On Wed Aug 15 21:01:07 2007, Peter Saint-Andre wrote:
The XSF is a standards development organization. We're supposed to
be
developing standards. If people want to publish the results of their
experiments on their own websites as input to the XSF's standards
development process, they are free to do so. But as far as I can
see,
nothing in the XSF's mission or bylaws dictates that such
experiments
deserve to be published by the XSF.
Actually I disagree. Not publishing (in some way, it doesn't have to
be as a XEP) experiments and early-stage working documents, and in
particular encouraging these to be privately published, does not
encourage the kind of commonly-owned specification that can be
developed into (or used as input for) a proper standard.
I suspect - without much justification, I'll admit - that the result
of encouraging specifications to be worked on outside the XSF would
lead to fragmentation and proprietary extensions (by which I mean the
term in the sense of not held under common ownership).

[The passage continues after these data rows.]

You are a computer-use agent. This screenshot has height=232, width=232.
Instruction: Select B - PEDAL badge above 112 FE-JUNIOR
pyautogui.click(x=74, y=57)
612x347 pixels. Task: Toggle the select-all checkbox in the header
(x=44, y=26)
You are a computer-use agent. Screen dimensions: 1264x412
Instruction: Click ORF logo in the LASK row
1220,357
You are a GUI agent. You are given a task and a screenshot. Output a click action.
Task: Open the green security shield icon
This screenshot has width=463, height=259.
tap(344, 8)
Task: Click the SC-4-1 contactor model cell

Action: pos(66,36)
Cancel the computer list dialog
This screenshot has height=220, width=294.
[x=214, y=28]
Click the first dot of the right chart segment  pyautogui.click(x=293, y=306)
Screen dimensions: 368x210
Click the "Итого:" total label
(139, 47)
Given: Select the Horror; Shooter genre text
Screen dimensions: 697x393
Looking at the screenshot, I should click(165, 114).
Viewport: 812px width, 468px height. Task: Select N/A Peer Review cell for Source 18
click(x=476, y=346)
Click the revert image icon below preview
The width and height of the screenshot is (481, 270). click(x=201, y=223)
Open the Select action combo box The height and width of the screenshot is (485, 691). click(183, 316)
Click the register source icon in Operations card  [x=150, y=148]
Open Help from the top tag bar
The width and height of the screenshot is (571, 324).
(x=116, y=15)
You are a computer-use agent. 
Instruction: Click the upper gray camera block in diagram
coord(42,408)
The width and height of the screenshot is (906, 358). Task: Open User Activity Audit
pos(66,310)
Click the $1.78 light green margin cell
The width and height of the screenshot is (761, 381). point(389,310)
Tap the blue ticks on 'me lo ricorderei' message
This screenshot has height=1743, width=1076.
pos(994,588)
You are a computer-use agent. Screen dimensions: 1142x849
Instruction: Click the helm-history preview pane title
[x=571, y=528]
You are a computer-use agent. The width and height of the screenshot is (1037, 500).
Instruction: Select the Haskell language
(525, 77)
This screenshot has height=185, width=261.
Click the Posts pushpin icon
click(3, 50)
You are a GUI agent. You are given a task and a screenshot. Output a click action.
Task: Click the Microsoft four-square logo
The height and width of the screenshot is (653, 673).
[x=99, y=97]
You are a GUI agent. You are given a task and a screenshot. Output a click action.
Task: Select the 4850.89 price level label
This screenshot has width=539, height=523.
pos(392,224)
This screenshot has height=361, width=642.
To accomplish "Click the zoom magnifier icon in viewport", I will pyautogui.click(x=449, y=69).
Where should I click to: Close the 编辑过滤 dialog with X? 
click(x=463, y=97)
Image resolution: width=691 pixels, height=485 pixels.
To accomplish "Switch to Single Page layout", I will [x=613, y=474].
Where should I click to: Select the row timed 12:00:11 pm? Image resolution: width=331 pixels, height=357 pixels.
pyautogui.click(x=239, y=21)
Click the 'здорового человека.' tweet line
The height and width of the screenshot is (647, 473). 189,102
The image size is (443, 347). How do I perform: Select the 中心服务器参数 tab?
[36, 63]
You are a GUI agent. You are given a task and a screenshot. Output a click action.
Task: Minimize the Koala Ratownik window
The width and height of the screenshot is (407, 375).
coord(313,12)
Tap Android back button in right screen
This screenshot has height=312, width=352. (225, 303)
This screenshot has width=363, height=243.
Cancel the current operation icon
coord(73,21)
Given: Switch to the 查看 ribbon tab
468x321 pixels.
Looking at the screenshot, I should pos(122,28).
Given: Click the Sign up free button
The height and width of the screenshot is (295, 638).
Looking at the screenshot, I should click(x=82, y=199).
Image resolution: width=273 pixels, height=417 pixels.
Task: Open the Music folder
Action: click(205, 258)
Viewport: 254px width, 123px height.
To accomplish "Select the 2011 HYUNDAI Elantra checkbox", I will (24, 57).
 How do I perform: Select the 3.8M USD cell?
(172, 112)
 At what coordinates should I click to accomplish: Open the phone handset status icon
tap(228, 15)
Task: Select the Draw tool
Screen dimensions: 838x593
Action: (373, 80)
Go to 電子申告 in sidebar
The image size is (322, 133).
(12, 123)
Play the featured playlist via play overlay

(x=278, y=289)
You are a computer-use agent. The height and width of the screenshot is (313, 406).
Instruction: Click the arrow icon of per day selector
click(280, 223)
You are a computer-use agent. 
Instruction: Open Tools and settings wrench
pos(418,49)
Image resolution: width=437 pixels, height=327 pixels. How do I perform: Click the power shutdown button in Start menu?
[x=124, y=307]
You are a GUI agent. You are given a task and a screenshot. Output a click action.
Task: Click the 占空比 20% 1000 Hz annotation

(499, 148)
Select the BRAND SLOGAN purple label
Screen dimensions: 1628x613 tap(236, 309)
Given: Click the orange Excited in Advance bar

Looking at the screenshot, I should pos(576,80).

A good SDO, therefore, not only encourages open participation (as we
and the IETF do), but also encourages open publication of proposals
(as the IETF does with it's I-D documents, which represent a low
barrier to entry, centralized, publication mechanism). We tend toward
promoting a "do or die" approach to publishing XEPs, which leads to
the bulk of a specification being developed outside the XSF,
potentially encouraging multiple non-interoperable approaches to the
same goal.
This has demonstrably happened with the whiteboarding proposals, and
it's obviously not in our interests - whether that's as a result of
the XSF's processes is most certainly a matter for debate, but I feel
the XSF's processes might be adjusted to try to reduce this.
I believe the best mechanism for encouraging interoperable protocols
through the XSF is to support their publication, even when the
proposal has flaws that the Council require to be rectified. Hence my
comments in another message about adjusting our processes to allow
for a long-term use of the Inbox without forcing publication as a XEP.
Dave.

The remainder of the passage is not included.